## THE PROBLEM
Using the entries below, show all lines with the string "heading".

[Stored data entries]

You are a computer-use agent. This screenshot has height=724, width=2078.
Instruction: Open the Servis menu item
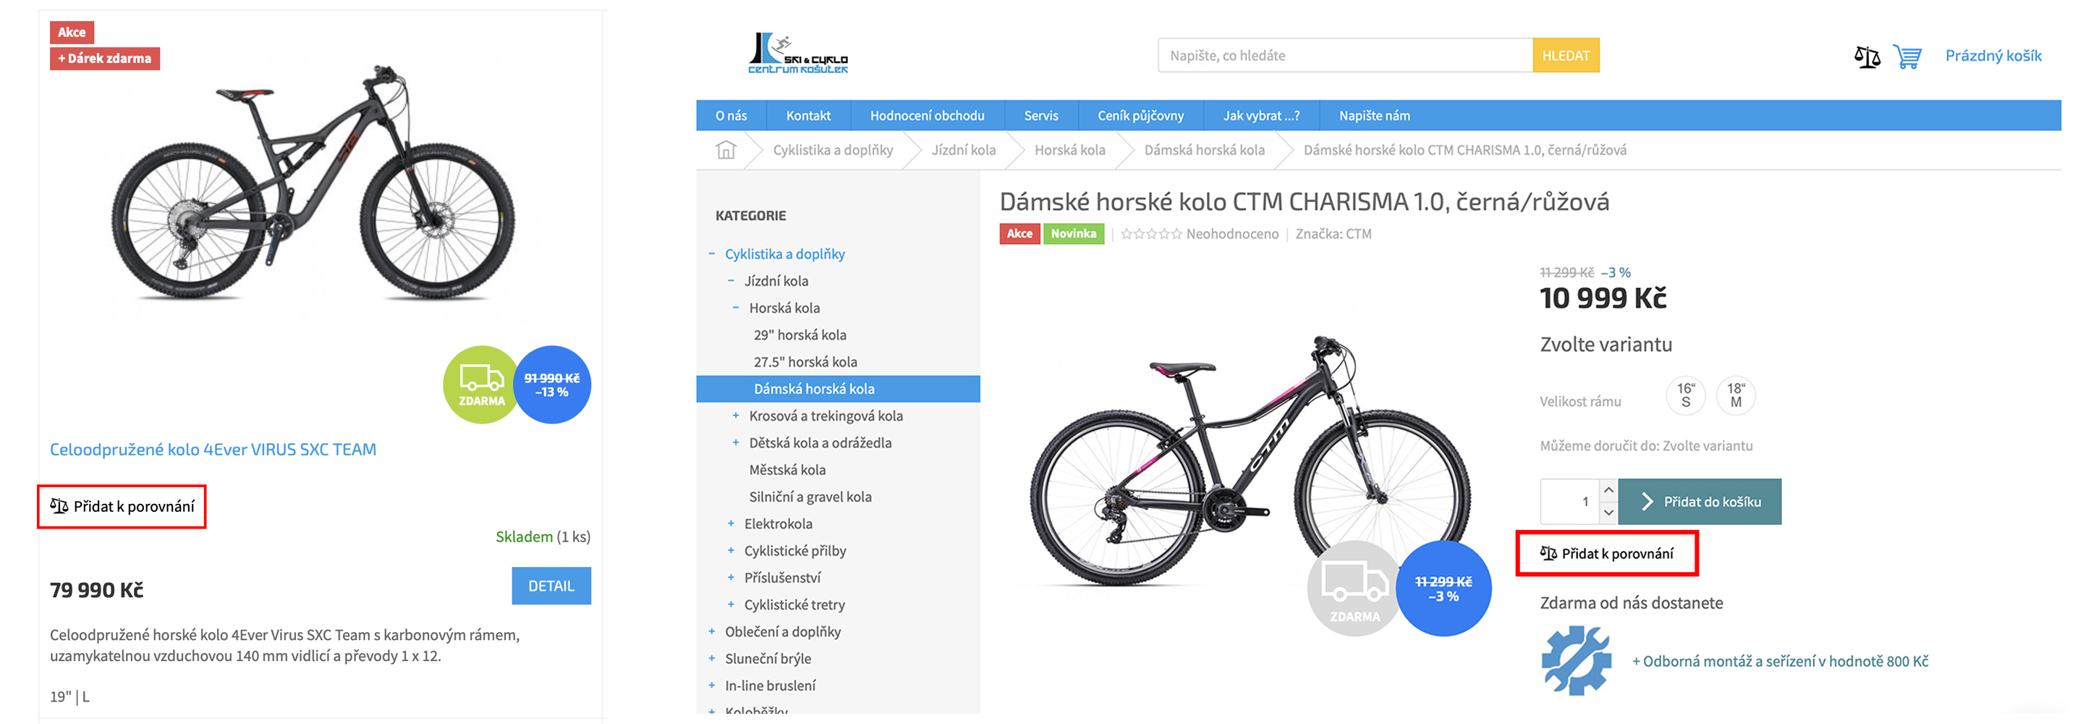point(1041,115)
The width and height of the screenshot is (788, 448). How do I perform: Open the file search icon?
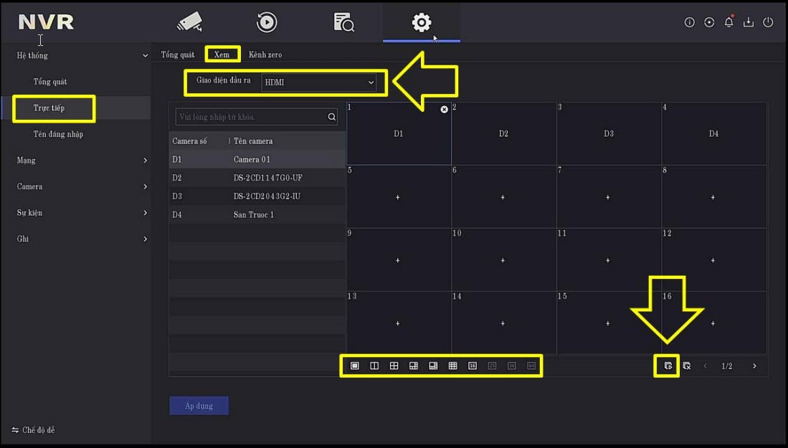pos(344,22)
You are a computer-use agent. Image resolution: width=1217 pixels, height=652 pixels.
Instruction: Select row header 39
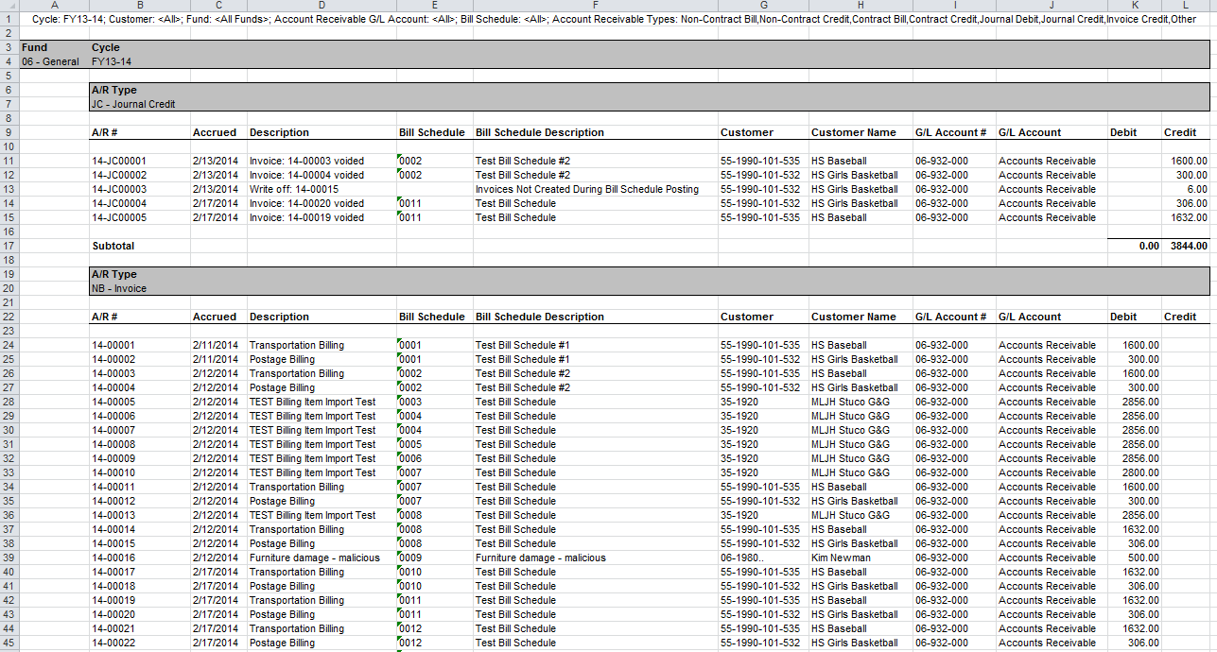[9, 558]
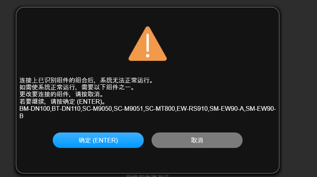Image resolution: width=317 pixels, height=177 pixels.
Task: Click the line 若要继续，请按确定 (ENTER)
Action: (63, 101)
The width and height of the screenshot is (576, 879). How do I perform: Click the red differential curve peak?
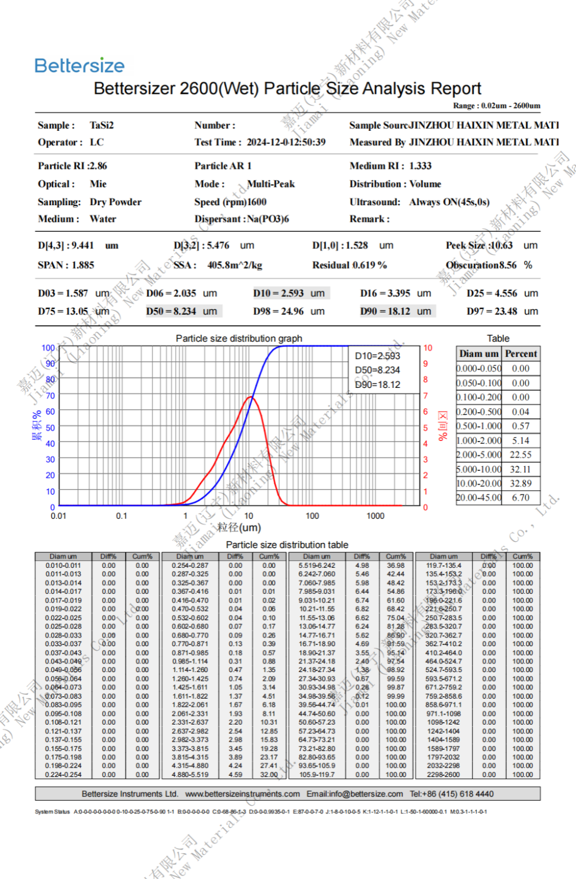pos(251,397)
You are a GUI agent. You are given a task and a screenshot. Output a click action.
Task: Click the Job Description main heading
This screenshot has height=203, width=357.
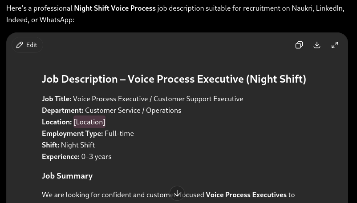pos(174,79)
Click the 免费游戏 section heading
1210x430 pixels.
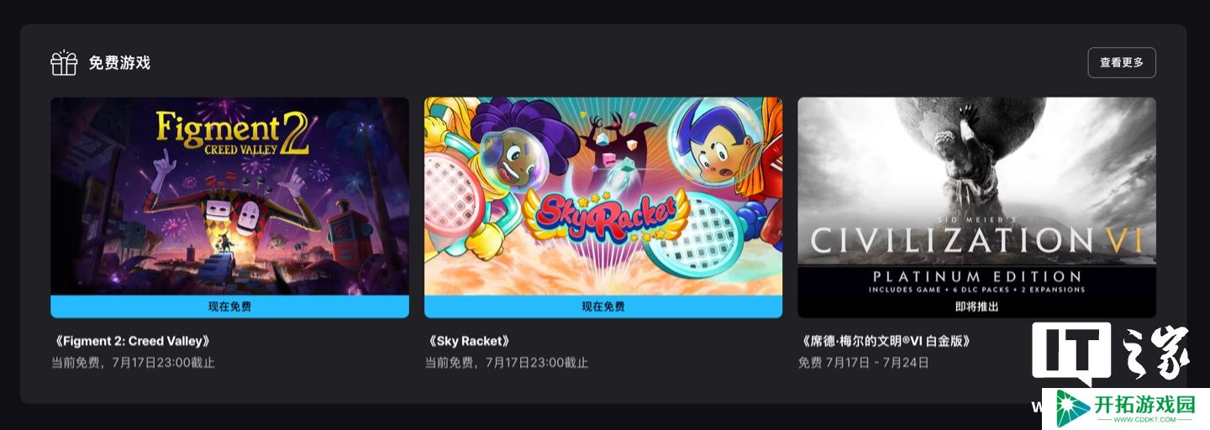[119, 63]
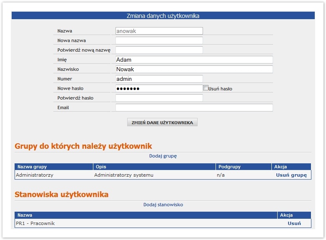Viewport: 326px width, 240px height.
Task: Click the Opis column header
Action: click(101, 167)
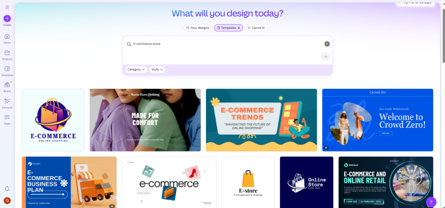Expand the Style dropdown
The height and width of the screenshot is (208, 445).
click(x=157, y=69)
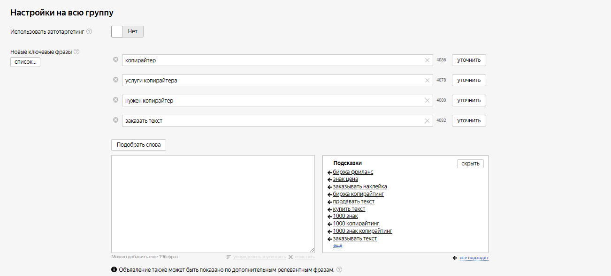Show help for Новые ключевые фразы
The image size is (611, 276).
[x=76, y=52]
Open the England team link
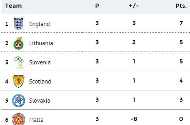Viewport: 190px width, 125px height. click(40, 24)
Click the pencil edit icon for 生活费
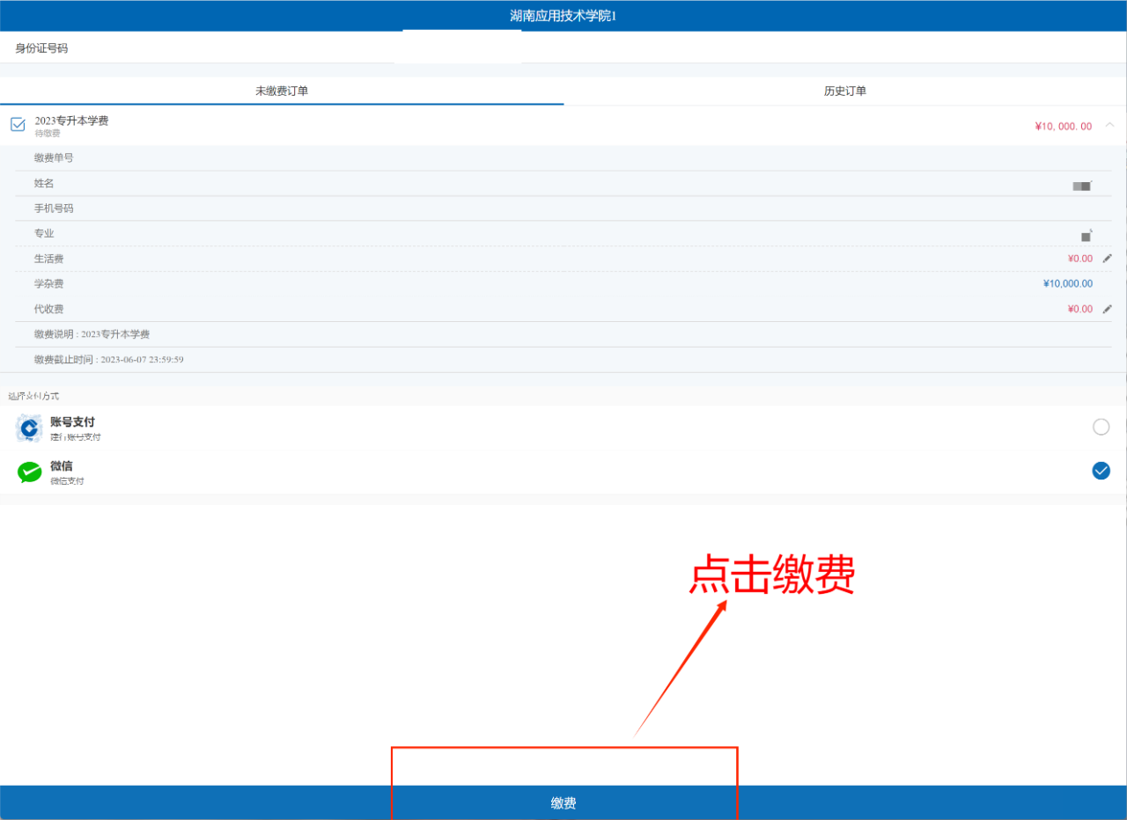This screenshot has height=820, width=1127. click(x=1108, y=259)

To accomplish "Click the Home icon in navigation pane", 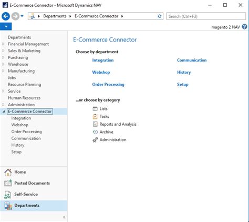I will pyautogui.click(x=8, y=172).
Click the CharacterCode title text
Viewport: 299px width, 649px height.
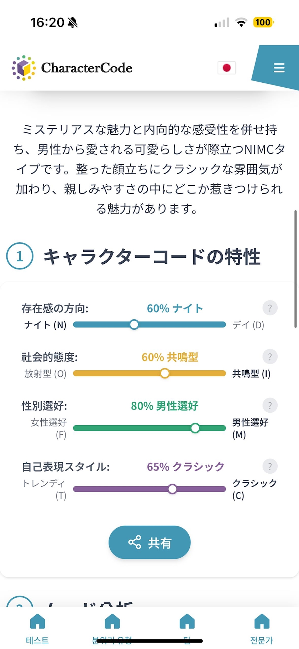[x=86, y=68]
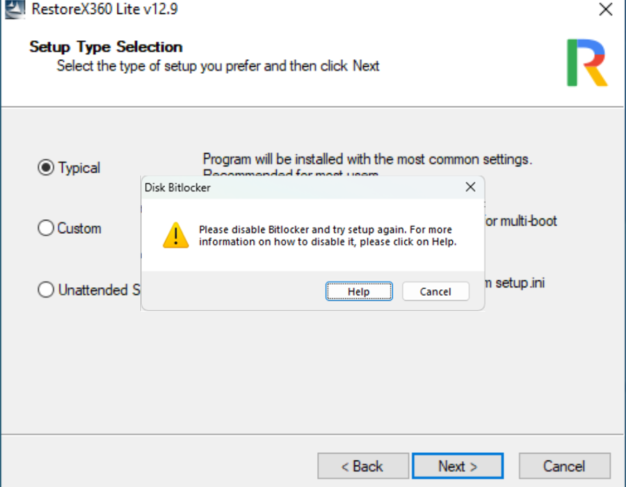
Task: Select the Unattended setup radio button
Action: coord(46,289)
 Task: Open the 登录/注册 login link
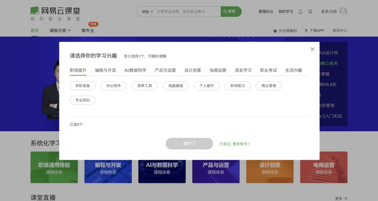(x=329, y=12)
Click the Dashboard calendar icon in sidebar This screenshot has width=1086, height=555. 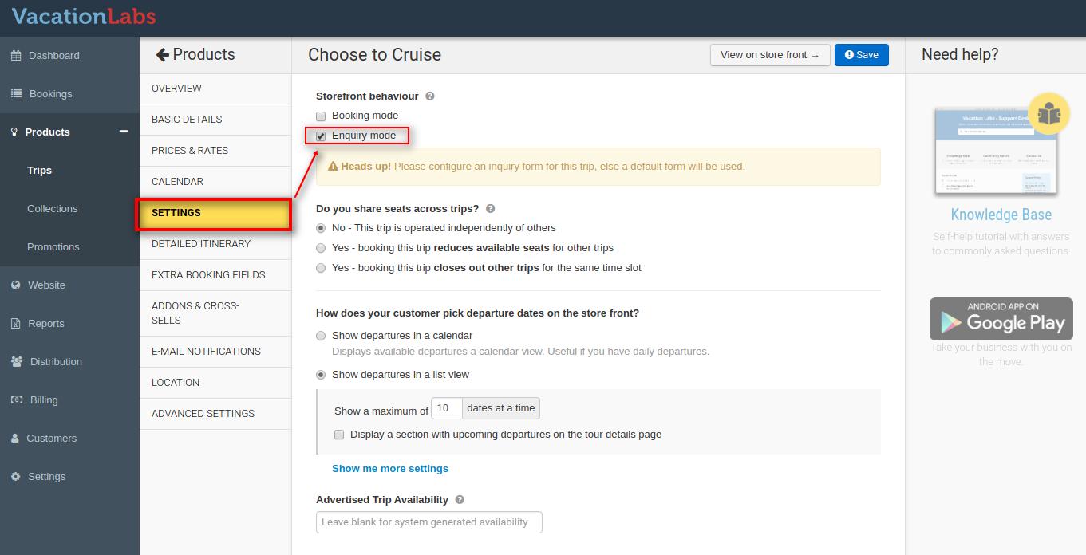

## RESPONSE BELOW
Task: Click the Job Description main heading
Click the 免费游戏 section heading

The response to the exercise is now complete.